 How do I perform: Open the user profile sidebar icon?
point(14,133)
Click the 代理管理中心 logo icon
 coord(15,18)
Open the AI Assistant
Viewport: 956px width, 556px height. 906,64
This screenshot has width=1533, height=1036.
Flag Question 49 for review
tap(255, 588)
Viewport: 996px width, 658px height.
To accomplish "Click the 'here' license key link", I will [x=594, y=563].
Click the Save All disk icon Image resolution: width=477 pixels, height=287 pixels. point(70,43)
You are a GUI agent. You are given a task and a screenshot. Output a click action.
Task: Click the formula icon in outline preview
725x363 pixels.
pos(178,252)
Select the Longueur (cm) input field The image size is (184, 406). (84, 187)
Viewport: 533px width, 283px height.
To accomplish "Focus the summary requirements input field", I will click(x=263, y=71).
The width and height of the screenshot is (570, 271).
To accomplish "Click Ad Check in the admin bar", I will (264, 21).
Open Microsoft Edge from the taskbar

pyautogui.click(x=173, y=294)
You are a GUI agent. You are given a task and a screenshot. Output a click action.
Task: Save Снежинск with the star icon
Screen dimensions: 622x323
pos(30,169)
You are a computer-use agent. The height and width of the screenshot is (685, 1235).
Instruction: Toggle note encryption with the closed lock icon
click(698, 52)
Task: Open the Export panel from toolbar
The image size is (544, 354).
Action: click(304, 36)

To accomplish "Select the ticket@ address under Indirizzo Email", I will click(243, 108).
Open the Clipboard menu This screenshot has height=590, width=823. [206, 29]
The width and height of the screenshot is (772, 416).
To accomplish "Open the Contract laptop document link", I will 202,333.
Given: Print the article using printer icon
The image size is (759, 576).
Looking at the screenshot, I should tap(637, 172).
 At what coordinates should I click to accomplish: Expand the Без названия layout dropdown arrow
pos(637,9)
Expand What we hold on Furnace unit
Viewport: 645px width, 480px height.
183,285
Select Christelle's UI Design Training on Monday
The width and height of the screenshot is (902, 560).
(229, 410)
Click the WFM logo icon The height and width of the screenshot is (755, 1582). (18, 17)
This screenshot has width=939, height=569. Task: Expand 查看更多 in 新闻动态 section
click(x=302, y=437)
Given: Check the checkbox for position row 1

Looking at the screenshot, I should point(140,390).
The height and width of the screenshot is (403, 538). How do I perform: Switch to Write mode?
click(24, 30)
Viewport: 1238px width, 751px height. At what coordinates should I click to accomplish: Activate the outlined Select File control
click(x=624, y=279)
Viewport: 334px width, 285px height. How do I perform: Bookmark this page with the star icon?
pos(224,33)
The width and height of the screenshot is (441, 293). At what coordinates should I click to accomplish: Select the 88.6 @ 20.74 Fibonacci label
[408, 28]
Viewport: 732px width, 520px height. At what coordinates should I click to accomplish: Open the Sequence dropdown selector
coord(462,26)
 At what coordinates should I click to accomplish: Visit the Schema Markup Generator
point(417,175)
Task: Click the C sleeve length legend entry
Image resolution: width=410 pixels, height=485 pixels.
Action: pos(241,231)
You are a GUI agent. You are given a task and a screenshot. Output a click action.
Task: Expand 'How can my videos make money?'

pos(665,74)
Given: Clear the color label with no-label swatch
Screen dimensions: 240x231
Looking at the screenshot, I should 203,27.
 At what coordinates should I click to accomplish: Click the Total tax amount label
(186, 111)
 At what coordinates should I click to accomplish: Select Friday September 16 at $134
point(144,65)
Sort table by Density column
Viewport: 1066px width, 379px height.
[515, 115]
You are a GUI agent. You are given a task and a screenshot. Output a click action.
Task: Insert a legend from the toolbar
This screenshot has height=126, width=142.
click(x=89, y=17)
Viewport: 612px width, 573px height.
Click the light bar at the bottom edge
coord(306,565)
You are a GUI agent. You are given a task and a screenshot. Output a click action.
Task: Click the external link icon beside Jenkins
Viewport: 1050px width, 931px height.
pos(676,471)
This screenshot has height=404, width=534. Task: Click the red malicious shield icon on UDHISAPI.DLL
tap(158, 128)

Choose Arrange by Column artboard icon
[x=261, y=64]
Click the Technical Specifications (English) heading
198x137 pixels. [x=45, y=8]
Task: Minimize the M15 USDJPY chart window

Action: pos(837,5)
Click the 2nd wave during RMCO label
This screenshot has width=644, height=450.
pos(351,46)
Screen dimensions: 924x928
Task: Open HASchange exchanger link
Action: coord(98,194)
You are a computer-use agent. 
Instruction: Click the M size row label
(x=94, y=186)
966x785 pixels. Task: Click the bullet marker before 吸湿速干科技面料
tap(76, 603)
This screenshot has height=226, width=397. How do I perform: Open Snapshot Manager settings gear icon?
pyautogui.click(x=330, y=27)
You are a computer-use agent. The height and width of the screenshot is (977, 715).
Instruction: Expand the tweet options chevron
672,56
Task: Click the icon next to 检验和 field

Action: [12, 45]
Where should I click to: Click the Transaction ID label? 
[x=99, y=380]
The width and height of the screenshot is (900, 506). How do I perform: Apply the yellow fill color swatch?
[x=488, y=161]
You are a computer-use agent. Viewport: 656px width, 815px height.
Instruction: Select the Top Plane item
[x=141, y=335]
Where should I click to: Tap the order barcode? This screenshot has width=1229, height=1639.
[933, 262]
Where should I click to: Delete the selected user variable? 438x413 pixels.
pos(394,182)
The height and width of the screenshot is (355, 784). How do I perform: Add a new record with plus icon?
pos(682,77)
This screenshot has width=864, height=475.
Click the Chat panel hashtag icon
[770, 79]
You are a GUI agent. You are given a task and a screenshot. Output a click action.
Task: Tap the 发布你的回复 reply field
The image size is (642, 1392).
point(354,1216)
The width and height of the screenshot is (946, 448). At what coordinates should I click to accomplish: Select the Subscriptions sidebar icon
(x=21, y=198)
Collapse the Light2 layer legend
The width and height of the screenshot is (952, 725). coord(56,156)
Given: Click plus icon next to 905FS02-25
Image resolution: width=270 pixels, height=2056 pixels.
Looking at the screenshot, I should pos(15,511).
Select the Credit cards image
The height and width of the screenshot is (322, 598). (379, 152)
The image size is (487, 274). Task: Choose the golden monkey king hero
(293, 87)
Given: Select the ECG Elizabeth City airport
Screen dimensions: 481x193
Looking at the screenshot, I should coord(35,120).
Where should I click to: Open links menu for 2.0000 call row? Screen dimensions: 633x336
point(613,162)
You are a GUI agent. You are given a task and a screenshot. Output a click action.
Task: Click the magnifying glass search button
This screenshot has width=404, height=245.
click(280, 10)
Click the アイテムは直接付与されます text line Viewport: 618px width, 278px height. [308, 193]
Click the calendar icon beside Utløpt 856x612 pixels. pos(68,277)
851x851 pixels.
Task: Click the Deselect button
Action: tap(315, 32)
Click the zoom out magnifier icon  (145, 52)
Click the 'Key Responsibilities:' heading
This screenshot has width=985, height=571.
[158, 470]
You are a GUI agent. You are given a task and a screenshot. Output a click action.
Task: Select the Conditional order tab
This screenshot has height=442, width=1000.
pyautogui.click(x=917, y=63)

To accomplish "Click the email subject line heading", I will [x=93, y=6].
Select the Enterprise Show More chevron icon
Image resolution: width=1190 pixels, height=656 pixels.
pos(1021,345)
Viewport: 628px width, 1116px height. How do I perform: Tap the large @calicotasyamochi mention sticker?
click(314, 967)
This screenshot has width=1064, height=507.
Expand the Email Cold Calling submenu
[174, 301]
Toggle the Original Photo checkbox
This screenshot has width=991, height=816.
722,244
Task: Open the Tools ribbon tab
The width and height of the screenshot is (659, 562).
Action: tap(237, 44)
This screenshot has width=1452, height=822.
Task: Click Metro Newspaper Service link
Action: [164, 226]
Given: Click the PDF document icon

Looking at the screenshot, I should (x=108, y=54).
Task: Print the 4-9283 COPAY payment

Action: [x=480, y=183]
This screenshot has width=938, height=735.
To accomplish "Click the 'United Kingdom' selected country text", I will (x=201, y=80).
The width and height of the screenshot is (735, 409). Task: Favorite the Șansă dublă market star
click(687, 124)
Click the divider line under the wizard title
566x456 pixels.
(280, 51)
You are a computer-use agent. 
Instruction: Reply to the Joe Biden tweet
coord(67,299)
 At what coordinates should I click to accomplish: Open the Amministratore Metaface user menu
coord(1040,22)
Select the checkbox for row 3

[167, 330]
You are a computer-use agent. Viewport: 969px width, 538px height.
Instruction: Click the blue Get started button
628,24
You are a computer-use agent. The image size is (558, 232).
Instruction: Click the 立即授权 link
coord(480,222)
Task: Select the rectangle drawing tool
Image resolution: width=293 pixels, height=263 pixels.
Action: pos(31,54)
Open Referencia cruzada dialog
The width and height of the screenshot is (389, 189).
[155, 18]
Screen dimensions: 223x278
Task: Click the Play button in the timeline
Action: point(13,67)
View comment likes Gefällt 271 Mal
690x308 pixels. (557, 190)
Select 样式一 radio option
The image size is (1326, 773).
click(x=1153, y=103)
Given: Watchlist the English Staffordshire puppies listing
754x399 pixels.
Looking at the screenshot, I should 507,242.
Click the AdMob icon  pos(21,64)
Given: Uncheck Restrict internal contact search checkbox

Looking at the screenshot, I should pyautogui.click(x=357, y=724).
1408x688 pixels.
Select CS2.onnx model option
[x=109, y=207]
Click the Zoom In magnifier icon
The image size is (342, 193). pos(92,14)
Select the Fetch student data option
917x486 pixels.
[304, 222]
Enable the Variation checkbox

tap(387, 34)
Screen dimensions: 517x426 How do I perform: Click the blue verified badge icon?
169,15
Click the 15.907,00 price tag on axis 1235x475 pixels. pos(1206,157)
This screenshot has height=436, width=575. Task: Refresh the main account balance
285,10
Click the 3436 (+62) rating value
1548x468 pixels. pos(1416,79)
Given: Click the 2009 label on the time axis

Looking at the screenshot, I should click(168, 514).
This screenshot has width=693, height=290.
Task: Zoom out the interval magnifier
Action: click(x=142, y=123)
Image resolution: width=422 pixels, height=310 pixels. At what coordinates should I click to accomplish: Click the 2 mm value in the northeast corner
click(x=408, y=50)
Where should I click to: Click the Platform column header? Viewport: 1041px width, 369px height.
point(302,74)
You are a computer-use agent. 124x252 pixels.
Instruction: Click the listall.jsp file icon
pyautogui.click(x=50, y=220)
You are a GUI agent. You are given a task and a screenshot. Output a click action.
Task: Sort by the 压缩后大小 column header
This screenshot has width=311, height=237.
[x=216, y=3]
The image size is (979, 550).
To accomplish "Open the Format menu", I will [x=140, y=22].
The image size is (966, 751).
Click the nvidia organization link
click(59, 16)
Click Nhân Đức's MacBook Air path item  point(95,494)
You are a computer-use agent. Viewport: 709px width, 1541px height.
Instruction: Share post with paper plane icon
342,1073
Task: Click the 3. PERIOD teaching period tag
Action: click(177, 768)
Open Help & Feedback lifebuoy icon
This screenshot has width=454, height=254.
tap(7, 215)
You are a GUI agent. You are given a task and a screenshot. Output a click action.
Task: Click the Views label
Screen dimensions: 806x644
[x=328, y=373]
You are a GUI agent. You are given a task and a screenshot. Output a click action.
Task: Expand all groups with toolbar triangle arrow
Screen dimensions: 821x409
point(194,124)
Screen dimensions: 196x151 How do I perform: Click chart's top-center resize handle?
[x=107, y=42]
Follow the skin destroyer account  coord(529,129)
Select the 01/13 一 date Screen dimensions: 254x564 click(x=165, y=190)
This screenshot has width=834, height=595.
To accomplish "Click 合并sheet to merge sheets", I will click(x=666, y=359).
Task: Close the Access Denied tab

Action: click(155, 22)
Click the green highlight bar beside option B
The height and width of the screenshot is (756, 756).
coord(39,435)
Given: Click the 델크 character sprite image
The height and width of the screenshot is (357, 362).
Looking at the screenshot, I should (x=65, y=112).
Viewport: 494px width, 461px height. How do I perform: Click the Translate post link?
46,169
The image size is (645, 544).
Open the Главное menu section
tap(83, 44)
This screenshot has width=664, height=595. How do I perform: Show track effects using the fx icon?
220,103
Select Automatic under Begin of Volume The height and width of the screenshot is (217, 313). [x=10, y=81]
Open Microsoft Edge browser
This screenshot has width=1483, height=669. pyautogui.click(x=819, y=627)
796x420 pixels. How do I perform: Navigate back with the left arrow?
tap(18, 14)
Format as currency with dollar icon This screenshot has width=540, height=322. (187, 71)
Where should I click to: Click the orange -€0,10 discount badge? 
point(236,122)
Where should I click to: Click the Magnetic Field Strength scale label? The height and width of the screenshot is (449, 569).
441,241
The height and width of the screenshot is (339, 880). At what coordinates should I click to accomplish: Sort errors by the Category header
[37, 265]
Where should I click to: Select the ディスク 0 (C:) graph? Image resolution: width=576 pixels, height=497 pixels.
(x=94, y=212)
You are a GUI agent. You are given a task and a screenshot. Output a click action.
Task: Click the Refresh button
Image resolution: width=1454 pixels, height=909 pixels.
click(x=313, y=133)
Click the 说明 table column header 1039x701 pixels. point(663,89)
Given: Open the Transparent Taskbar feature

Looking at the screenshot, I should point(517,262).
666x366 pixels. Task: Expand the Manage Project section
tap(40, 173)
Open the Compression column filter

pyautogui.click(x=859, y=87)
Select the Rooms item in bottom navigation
--- --- ---
> [ACTIVITY] Keep both end lines and retype everything in the records above from the line containing "This screenshot has width=1064, height=507." through the line containing "This screenshot has width=938, height=735.", exactly, with nothing else.

> [TASK SOLUTION]
This screenshot has width=1064, height=507.
Expand the Email Cold Calling submenu
[174, 301]
Toggle the Original Photo checkbox
This screenshot has width=991, height=816.
722,244
Task: Open the Tools ribbon tab
The width and height of the screenshot is (659, 562).
Action: tap(237, 44)
This screenshot has width=1452, height=822.
Task: Click Metro Newspaper Service link
Action: [164, 226]
Given: Click the PDF document icon

Looking at the screenshot, I should (x=108, y=54).
Task: Print the 4-9283 COPAY payment

Action: [x=480, y=183]
This screenshot has width=938, height=735.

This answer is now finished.